Published online Mar 21, 2015. doi: 10.3748/wjg.v21.i11.3197
Peer-review started: October 21, 2014
First decision: November 14, 2014
Revised: December 2, 2014
Accepted: January 30, 2015
Article in press: January 30, 2015
Published online: March 21, 2015
Hyponatremia is frequently seen in patients with ascites secondary to advanced cirrhosis and portal hypertension. The development of ascites in patients with cirrhosis is multi-factorial. Portal hypertension and the associated systemic vasodilation lead to activation of the sodium-retaining neurohumoral mechanisms which include the renin-angiotensin-aldosterone system, sympathetic nervous system and antidiuretic hormone (ADH). The net effect is the avid retention of sodium and water to compensate for the low effective circulatory volume resulting in the development of ascites. Although not apparent in the early stages of cirrhosis, the progression of cirrhosis and ascites leads to impairment of the kidneys to eliminate solute- free water. This leads to additional compensatory mechanisms including non-osmotic secretion of ADH, also known as arginine vasopressin, further worsening excess water retention and thereby hyponatremia. Hyponatremia is associated with increased morbidity and mortality in patients with cirrhosis, and is an important prognostic marker both before and after liver transplant. The management of hyponatremia in this setting is a challenge as conventional therapy for hyponatremia including fluid restriction and loop diuretics are frequently inefficacious. In this review, we discuss the pathophysiology and various treatment modalities, including selective vasopressin receptor antagonists, for the management of hyponatremia in patients with cirrhosis.

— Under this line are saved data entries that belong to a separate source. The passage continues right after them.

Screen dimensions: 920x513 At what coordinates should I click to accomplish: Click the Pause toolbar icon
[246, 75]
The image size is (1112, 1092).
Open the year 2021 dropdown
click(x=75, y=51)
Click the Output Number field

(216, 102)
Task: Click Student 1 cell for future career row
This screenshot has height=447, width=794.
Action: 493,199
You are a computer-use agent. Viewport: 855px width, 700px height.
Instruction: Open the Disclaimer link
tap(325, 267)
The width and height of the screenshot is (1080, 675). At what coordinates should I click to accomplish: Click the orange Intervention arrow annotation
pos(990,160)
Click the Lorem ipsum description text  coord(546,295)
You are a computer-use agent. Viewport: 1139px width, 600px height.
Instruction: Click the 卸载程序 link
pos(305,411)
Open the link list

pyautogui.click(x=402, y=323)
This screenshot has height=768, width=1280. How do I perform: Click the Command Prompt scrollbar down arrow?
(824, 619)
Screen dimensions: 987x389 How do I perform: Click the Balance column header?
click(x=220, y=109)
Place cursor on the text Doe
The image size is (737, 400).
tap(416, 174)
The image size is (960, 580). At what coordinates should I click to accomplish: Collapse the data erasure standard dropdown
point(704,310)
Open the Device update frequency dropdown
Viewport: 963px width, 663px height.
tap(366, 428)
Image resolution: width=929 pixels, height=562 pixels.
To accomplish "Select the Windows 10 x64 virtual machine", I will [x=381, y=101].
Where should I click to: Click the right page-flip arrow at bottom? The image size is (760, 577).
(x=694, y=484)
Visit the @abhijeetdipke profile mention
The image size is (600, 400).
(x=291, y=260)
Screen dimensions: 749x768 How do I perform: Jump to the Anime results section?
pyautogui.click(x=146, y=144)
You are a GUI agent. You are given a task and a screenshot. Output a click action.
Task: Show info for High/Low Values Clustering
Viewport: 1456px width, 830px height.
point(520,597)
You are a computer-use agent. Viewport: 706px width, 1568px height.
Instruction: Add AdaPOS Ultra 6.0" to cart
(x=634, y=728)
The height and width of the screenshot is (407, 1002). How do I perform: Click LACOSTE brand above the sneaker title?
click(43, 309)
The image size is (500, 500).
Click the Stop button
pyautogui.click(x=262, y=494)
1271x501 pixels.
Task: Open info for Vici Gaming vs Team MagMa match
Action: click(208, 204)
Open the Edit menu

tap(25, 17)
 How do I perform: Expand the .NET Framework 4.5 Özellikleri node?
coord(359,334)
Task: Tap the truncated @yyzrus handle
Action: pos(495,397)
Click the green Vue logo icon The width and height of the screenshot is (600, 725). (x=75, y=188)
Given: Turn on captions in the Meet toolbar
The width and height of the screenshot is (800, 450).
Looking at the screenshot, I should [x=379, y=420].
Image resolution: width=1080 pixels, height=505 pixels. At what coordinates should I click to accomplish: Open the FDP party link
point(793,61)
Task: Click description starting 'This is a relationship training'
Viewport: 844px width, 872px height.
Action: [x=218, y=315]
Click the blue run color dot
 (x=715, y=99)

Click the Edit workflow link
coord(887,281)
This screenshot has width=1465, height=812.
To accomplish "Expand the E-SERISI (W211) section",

Core tip: Hyponatremia is the most common electrolyte abnormality observed in hospitalized patients and is a common finding in patients with advanced cirrhosis. The management of hyponatremia in cirrhosis is challenging as conventional therapy for hyponatremia including fluid restriction and loop diuretics are frequently inefficacious. Vaptans, drugs that selectively antagonizes the effects of arginine vasopressin on the V2 receptors in the kidney tubules, represent a logical step in the treatment of hyponatremia. The currently available vaptans, however, are not approved for use in patients with cirrhosis due to the increased risk for hepatic failure and mortality.